New Jersey Online Poker Sharing Not Likely In Near Future

Posted on November 24th, 2014 by Alana Markoff


New Jersey online poker sharing

Sites like WSOP.com in New Jersey could see big gains if the state shared player pools with other jurisdictions. (Image: WSOP.com)

New Jersey online poker has seen declining revenues in recent months, leading many players and analysts to speculate on how the state could turn that trend around.

One of the easiest ways might be to share player pools with other states like Nevada and Delaware, or even other nations where online gambling is regulated and legal.

But according to a new report, players in the Garden State shouldn’t expect this to happen anytime soon.

New Jersey Division of Gaming Enforcement (DGE) director David Rebuck told the Associated Press that there were no “imminent” deals in the works to sign compacts with other jurisdictions that would allow poker players to play against each other.

While Rebuck said that there had been talks with both Nevada and the United Kingdom about such a possibility, there’s no reason for players to expect player pool sharing in the immediate future.

Increasing Player Pools a 2015 Goal

But that doesn’t mean it won’t be happening at all. Rebuck did say that increasing the player pool is one of the major goals for the New Jersey online poker industry in 2015, which could mean there’s hope for progress on player liquidity sharing over the next year.

The idea of bringing international jurisdictions in as potential partners was first floated publically by State Senator Raymond Lesniak (D-Union County) in September, when he seemed to believe it could happen by the end of this year.

Such a move would provide numerous benefits for New Jersey’s Internet poker sites. A lack of players can dissuade new poker fans from joining a site, as there may be no games for them to play in (or at least none at stakes they’re interested in playing), especially during off-peak hours.

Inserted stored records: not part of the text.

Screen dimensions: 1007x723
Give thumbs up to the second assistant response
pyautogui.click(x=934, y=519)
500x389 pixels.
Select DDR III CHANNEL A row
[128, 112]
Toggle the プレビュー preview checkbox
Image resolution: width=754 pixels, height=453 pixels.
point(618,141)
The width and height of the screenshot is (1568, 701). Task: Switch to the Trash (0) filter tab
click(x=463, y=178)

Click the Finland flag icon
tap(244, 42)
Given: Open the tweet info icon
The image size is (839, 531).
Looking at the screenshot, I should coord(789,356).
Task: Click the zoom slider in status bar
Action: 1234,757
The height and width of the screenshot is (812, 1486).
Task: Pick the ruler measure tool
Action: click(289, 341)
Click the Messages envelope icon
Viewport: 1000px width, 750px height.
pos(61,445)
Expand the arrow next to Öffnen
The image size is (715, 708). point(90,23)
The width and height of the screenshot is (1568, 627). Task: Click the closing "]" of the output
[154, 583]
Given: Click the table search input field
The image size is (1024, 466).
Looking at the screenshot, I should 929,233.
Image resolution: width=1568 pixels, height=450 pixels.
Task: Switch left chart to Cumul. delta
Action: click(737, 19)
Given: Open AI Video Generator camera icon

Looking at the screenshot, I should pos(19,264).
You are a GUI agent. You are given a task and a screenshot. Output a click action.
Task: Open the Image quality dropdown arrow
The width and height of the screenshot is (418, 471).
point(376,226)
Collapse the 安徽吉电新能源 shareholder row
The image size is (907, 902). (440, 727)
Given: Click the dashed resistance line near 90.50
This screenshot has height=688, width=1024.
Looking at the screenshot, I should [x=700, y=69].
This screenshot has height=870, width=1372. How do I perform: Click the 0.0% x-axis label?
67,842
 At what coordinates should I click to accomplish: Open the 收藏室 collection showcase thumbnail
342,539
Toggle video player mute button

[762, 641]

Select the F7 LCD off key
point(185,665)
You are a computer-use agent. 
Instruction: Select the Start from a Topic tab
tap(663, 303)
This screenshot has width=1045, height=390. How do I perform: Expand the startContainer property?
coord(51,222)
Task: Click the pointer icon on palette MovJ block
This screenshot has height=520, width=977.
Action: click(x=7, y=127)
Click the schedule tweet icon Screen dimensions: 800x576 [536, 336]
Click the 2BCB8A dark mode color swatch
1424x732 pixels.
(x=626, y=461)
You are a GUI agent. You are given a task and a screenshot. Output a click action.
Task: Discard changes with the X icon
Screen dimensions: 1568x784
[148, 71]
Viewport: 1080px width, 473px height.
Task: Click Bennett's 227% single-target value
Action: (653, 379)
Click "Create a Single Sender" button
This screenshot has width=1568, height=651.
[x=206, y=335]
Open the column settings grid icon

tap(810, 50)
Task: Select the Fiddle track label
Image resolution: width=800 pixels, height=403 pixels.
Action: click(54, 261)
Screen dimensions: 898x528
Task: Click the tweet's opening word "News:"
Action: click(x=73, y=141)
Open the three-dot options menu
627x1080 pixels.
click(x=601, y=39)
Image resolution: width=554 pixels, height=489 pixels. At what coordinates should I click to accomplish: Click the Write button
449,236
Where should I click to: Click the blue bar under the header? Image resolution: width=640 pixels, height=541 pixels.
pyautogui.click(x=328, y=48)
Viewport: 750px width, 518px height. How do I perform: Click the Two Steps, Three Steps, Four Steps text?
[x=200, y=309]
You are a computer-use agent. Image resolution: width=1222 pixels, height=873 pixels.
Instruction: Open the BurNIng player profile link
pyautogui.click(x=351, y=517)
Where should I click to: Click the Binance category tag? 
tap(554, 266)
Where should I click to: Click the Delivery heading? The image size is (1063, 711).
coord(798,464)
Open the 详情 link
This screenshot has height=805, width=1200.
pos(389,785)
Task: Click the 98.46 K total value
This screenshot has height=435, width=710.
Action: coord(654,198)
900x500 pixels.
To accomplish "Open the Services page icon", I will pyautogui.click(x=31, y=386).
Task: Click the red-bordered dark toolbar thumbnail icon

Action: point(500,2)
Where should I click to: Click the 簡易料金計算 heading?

With players from other states and nations also participating on the same sites, it increases the number of games available for everyone, which in turn gives other potential players more reasons to join or reload their accounts after losing an initial deposit.

Tournament play could also be heavily impacted by increased player liquidity. More players to draw on means bigger guarantees, which in turn attracts more players who want a shot at the larger prizes. In other words, by combining multiple smaller player bases, you can create poker rooms that are larger than the sums of their parts.

PokerStars Approval Not Expected Until 2015

Rebuck also discussed the ongoing saga of PokerStars’ attempt to gain a license in the state. While it was once hoped that Amaya Gaming would be able to secure a license and be up and running sometime before the end of year, more recent reports have suggested that this wouldn’t happen, and Lesniak even blamed political posturing by Governor Chris Christie for the delay.

Rebuck didn’t speak to the reasons for the delay, but did confirm that the PokerStars application was still under review, and that an approval wouldn’t come until early 2015 at the earliest.

So far, online gambling has been a mixed bag for New Jersey. While the $111 million the state’s casinos have made since the sites went live late last year has helped casinos post increases in total revenue in some months, that number is still way short of the $1 billion some New Jersey officials claimed could be brought in over the first year, and has even fallen well short of the more realistic targets of some analysts.